◆ PROBLEM REQUIREMENTS
Transcribe each entry. Change nothing.

◆ DATA FOR REVIEW
════════════════════

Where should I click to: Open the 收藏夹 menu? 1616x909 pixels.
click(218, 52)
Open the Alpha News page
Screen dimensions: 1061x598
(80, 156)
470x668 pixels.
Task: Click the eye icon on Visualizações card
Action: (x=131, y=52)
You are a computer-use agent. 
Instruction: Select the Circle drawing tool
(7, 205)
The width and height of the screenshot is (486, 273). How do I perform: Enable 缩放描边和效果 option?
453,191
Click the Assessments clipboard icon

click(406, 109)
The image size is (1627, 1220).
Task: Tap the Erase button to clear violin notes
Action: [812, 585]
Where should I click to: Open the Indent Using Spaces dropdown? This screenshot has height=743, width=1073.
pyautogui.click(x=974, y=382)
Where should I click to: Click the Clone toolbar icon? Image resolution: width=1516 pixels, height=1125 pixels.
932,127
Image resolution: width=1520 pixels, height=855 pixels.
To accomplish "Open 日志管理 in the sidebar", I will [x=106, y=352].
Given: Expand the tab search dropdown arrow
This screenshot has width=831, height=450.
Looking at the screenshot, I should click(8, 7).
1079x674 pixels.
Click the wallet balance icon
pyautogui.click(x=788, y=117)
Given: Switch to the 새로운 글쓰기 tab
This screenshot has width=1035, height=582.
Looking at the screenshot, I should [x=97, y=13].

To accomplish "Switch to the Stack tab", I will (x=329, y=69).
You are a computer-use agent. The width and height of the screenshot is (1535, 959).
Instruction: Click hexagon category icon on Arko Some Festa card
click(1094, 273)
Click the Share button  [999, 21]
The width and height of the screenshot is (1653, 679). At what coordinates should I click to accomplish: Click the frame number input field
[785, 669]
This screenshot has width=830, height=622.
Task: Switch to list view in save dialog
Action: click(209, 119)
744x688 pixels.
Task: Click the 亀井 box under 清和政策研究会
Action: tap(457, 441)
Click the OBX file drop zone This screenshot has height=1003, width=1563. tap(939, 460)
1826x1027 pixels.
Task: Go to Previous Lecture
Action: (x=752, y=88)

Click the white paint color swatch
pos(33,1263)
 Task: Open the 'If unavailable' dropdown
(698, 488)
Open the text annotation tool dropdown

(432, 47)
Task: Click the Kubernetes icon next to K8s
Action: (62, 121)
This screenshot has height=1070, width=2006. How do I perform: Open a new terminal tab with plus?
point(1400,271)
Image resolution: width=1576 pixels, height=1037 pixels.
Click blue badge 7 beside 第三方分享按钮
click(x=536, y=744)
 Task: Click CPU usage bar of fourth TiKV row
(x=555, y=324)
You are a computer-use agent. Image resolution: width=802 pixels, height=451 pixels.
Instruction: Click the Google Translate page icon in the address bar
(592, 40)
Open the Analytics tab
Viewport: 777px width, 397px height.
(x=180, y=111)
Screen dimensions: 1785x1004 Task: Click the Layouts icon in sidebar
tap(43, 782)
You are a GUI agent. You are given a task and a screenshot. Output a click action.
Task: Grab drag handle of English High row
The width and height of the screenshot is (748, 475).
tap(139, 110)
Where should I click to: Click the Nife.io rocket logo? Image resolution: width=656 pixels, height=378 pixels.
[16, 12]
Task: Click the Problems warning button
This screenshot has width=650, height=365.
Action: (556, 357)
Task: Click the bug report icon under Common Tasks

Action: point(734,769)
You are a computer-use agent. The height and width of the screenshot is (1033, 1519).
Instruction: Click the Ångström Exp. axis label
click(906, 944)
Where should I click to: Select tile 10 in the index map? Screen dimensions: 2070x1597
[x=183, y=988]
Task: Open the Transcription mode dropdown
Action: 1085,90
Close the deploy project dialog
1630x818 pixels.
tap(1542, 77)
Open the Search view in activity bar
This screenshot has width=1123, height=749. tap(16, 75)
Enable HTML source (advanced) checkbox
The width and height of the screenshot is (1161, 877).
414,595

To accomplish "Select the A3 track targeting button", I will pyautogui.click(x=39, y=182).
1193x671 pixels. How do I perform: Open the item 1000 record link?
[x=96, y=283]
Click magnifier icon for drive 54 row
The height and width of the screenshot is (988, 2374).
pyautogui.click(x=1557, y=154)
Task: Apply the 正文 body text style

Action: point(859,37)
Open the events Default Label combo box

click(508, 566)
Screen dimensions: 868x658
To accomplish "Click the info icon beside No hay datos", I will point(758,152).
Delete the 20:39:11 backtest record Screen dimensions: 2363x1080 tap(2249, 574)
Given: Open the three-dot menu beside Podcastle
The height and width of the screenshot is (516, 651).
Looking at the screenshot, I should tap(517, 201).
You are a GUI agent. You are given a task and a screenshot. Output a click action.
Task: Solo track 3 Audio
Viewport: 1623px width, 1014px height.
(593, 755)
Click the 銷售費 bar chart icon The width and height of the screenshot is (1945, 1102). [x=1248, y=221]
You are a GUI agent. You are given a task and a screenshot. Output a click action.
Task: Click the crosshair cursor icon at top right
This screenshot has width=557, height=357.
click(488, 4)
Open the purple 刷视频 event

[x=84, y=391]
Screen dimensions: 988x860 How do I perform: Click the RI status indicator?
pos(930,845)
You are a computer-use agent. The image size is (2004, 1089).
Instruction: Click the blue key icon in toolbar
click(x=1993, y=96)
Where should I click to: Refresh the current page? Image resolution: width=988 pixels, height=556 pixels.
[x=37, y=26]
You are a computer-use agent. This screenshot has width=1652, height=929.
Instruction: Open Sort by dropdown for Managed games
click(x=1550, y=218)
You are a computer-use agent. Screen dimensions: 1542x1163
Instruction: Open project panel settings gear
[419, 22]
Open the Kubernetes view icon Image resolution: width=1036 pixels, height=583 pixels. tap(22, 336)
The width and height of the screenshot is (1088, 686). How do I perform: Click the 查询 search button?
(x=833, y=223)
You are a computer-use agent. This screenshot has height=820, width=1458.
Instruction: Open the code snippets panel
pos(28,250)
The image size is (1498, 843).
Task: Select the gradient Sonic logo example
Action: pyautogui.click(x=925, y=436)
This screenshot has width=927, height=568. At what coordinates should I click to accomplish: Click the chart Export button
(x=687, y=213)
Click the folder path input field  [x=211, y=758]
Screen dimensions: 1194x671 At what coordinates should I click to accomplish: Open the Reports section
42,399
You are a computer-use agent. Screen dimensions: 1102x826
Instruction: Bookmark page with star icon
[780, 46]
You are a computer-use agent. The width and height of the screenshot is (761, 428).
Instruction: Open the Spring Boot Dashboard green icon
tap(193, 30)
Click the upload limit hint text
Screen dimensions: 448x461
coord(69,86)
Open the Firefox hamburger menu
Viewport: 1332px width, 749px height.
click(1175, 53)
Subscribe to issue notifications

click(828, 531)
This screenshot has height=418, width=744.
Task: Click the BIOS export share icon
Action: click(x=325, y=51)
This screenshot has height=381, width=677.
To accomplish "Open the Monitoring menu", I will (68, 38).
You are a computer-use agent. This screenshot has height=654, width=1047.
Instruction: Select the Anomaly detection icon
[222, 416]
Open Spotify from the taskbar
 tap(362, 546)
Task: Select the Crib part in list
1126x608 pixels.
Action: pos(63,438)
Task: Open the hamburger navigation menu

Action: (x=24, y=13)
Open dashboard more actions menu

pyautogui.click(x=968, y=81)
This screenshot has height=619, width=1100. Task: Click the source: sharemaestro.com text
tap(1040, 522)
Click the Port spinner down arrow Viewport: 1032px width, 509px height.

════════════════════

◆ TASK RESULT
Where should I click to: Open the 收藏夹 menu? 1616x909 pixels.
click(218, 52)
Open the Alpha News page
Screen dimensions: 1061x598
(80, 156)
470x668 pixels.
Task: Click the eye icon on Visualizações card
Action: (x=131, y=52)
You are a computer-use agent. 
Instruction: Select the Circle drawing tool
(7, 205)
The width and height of the screenshot is (486, 273). How do I perform: Enable 缩放描边和效果 option?
453,191
Click the Assessments clipboard icon

click(406, 109)
The image size is (1627, 1220).
Task: Tap the Erase button to clear violin notes
Action: [812, 585]
Where should I click to: Open the Indent Using Spaces dropdown? This screenshot has height=743, width=1073.
pyautogui.click(x=974, y=382)
Where should I click to: Click the Clone toolbar icon? Image resolution: width=1516 pixels, height=1125 pixels.
932,127
Image resolution: width=1520 pixels, height=855 pixels.
To accomplish "Open 日志管理 in the sidebar", I will [x=106, y=352].
Given: Expand the tab search dropdown arrow
This screenshot has width=831, height=450.
Looking at the screenshot, I should click(8, 7).
1079x674 pixels.
Click the wallet balance icon
pyautogui.click(x=788, y=117)
Given: Switch to the 새로운 글쓰기 tab
This screenshot has width=1035, height=582.
Looking at the screenshot, I should [x=97, y=13].

To accomplish "Switch to the Stack tab", I will (x=329, y=69).
You are a computer-use agent. The width and height of the screenshot is (1535, 959).
Instruction: Click hexagon category icon on Arko Some Festa card
click(1094, 273)
Click the Share button  [999, 21]
The width and height of the screenshot is (1653, 679). At what coordinates should I click to accomplish: Click the frame number input field
[785, 669]
This screenshot has width=830, height=622.
Task: Switch to list view in save dialog
Action: click(209, 119)
744x688 pixels.
Task: Click the 亀井 box under 清和政策研究会
Action: tap(457, 441)
Click the OBX file drop zone This screenshot has height=1003, width=1563. tap(939, 460)
1826x1027 pixels.
Task: Go to Previous Lecture
Action: (x=752, y=88)

Click the white paint color swatch
pos(33,1263)
 Task: Open the 'If unavailable' dropdown
(698, 488)
Open the text annotation tool dropdown

(432, 47)
Task: Click the Kubernetes icon next to K8s
Action: (62, 121)
This screenshot has height=1070, width=2006. How do I perform: Open a new terminal tab with plus?
point(1400,271)
Image resolution: width=1576 pixels, height=1037 pixels.
Click blue badge 7 beside 第三方分享按钮
click(x=536, y=744)
 Task: Click CPU usage bar of fourth TiKV row
(x=555, y=324)
You are a computer-use agent. Image resolution: width=802 pixels, height=451 pixels.
Instruction: Click the Google Translate page icon in the address bar
(592, 40)
Open the Analytics tab
Viewport: 777px width, 397px height.
(x=180, y=111)
Screen dimensions: 1785x1004 Task: Click the Layouts icon in sidebar
tap(43, 782)
You are a GUI agent. You are given a task and a screenshot. Output a click action.
Task: Grab drag handle of English High row
The width and height of the screenshot is (748, 475).
tap(139, 110)
Where should I click to: Click the Nife.io rocket logo? Image resolution: width=656 pixels, height=378 pixels.
[16, 12]
Task: Click the Problems warning button
This screenshot has width=650, height=365.
Action: (556, 357)
Task: Click the bug report icon under Common Tasks

Action: point(734,769)
You are a computer-use agent. The height and width of the screenshot is (1033, 1519).
Instruction: Click the Ångström Exp. axis label
click(906, 944)
Where should I click to: Select tile 10 in the index map? Screen dimensions: 2070x1597
[x=183, y=988]
Task: Open the Transcription mode dropdown
Action: 1085,90
Close the deploy project dialog
1630x818 pixels.
tap(1542, 77)
Open the Search view in activity bar
This screenshot has width=1123, height=749. tap(16, 75)
Enable HTML source (advanced) checkbox
The width and height of the screenshot is (1161, 877).
414,595

To accomplish "Select the A3 track targeting button", I will pyautogui.click(x=39, y=182).
1193x671 pixels. How do I perform: Open the item 1000 record link?
[x=96, y=283]
Click magnifier icon for drive 54 row
The height and width of the screenshot is (988, 2374).
pyautogui.click(x=1557, y=154)
Task: Apply the 正文 body text style

Action: point(859,37)
Open the events Default Label combo box

click(508, 566)
Screen dimensions: 868x658
To accomplish "Click the info icon beside No hay datos", I will point(758,152).
Delete the 20:39:11 backtest record Screen dimensions: 2363x1080 tap(2249, 574)
Given: Open the three-dot menu beside Podcastle
The height and width of the screenshot is (516, 651).
Looking at the screenshot, I should tap(517, 201).
You are a GUI agent. You are given a task and a screenshot. Output a click action.
Task: Solo track 3 Audio
Viewport: 1623px width, 1014px height.
(593, 755)
Click the 銷售費 bar chart icon The width and height of the screenshot is (1945, 1102). [x=1248, y=221]
You are a GUI agent. You are given a task and a screenshot. Output a click action.
Task: Click the crosshair cursor icon at top right
This screenshot has width=557, height=357.
click(488, 4)
Open the purple 刷视频 event

[x=84, y=391]
Screen dimensions: 988x860 How do I perform: Click the RI status indicator?
pos(930,845)
You are a computer-use agent. The image size is (2004, 1089).
Instruction: Click the blue key icon in toolbar
click(x=1993, y=96)
Where should I click to: Refresh the current page? Image resolution: width=988 pixels, height=556 pixels.
[x=37, y=26]
You are a computer-use agent. This screenshot has width=1652, height=929.
Instruction: Open Sort by dropdown for Managed games
click(x=1550, y=218)
You are a computer-use agent. Screen dimensions: 1542x1163
Instruction: Open project panel settings gear
[419, 22]
Open the Kubernetes view icon Image resolution: width=1036 pixels, height=583 pixels. tap(22, 336)
The width and height of the screenshot is (1088, 686). How do I perform: Click the 查询 search button?
(x=833, y=223)
You are a computer-use agent. This screenshot has height=820, width=1458.
Instruction: Open the code snippets panel
pos(28,250)
The image size is (1498, 843).
Task: Select the gradient Sonic logo example
Action: pyautogui.click(x=925, y=436)
This screenshot has width=927, height=568. At what coordinates should I click to accomplish: Click the chart Export button
(x=687, y=213)
Click the folder path input field  [x=211, y=758]
Screen dimensions: 1194x671 At what coordinates should I click to accomplish: Open the Reports section
42,399
You are a computer-use agent. Screen dimensions: 1102x826
Instruction: Bookmark page with star icon
[780, 46]
You are a computer-use agent. The width and height of the screenshot is (761, 428).
Instruction: Open the Spring Boot Dashboard green icon
tap(193, 30)
Click the upload limit hint text
Screen dimensions: 448x461
coord(69,86)
Open the Firefox hamburger menu
Viewport: 1332px width, 749px height.
click(1175, 53)
Subscribe to issue notifications

click(828, 531)
This screenshot has height=418, width=744.
Task: Click the BIOS export share icon
Action: click(x=325, y=51)
This screenshot has height=381, width=677.
To accomplish "Open the Monitoring menu", I will (68, 38).
You are a computer-use agent. This screenshot has height=654, width=1047.
Instruction: Select the Anomaly detection icon
[222, 416]
Open Spotify from the taskbar
 tap(362, 546)
Task: Select the Crib part in list
1126x608 pixels.
Action: pos(63,438)
Task: Open the hamburger navigation menu

Action: (x=24, y=13)
Open dashboard more actions menu

pyautogui.click(x=968, y=81)
This screenshot has height=619, width=1100. Task: Click the source: sharemaestro.com text
tap(1040, 522)
Click the Port spinner down arrow Viewport: 1032px width, 509px height.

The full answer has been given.